AWS Strands Integration

AWS Strands is Amazon’s model-driven AI agent framework for building conversational assistants and autonomous workflows. This guide shows how to integrate HoneyHive with AWS Strands to capture comprehensive traces of your agent executions.

Overview

What is AWS Strands?

AWS Strands is an AI agent framework that:

  • Works with AWS Bedrock models - Supports Claude, Titan, Nova, and other Bedrock models

  • Built-in OpenTelemetry - Native tracing support with GenAI semantic conventions

  • Autonomous workflows - Multi-agent orchestration with Swarms and Graphs

  • Tool execution - Function calling with automatic tracing

  • Streaming support - Token-by-token response streaming

Integration Approach

HoneyHive integrates with AWS Strands using automatic OpenTelemetry provider setup.
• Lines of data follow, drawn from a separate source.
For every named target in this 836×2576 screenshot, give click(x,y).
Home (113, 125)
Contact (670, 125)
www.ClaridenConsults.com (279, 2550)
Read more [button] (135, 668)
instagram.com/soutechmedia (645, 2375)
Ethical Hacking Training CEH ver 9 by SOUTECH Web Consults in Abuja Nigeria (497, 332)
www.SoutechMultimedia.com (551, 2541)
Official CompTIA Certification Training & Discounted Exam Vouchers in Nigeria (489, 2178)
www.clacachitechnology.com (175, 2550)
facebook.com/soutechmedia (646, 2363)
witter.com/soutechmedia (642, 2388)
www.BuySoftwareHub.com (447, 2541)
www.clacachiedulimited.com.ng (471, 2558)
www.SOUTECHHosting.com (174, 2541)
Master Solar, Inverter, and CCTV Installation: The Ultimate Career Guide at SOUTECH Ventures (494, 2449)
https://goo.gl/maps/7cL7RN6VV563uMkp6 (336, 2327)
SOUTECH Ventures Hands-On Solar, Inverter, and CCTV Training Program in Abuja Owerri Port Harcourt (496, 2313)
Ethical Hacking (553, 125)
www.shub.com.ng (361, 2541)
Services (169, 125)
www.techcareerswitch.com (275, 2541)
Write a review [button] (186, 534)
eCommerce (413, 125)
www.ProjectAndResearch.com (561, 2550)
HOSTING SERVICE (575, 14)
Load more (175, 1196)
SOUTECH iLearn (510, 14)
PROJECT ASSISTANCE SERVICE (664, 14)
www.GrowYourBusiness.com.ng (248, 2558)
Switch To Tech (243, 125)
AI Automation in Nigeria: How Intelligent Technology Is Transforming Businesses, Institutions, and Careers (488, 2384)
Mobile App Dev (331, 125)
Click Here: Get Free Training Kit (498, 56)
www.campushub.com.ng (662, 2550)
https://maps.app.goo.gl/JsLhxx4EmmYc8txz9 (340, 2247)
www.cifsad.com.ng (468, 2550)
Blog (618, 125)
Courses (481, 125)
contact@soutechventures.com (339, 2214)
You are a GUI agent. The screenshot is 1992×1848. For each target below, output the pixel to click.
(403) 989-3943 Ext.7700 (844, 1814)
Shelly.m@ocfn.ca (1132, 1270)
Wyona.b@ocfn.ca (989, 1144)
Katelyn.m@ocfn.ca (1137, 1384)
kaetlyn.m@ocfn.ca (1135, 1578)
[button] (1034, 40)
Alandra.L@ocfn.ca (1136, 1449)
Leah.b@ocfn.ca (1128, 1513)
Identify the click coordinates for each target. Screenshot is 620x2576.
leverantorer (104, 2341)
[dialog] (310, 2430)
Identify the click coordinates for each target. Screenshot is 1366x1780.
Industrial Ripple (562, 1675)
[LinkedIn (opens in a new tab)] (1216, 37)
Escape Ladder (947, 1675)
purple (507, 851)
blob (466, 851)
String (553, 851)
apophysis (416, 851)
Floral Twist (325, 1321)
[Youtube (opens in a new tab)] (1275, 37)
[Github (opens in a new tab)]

Key Difference from Other Integrations:

Unlike OpenAI or Anthropic (which require instrumentors like OpenInference or Traceloop), AWS Strands has built-in OpenTelemetry tracing. This means:

  • NO instrumentor needed - Strands instruments its own LLM calls

  • NO manual provider setup - HoneyHiveTracer.init() handles it automatically

  • Built-in GenAI conventions - All model calls automatically traced

  • Don’t use OpenInference/Traceloop - Would create duplicate spans

  • Zero modifications to Strands code - Works with Strands as-is

  • Automatic tracing - All agent activity captured automatically

  • Comprehensive data - Token usage, latency, tool calls, message history

  • Multi-agent support - Swarms and Graphs fully traced

  • Standard OTel - Uses OpenTelemetry best practices

How It Works:

  1. Call HoneyHiveTracer.init() - automatically sets up global TracerProvider

  2. Strands automatically uses it for all its built-in tracing

  3. All LLM calls, agent actions, and tool executions are traced

Complete Example

See the full code: strands_integration.py

A comprehensive working example is available in the repository at examples/integrations/strands_integration.py:

  • ✅ All 8 integration patterns shown below

  • ✅ Basic agent invocation, tool execution, streaming responses

  • ✅ Custom trace attributes, structured outputs with Pydantic

  • ✅ Swarm multi-agent collaboration, graph workflows with parallel processing

  • ✅ Copy-paste ready code for quick start

What Gets Traced

HoneyHive automatically captures:

  1. Span Hierarchy:

    • Root: invoke_agent {agent_name}

    • Children: Event loop cycles

    • Grandchildren: Model calls and tool executions

  2. Attributes:

    • Agent name, model ID, tools list

    • Token usage (prompt, completion, cache hits)

    • Latency metrics (TTFT, total duration)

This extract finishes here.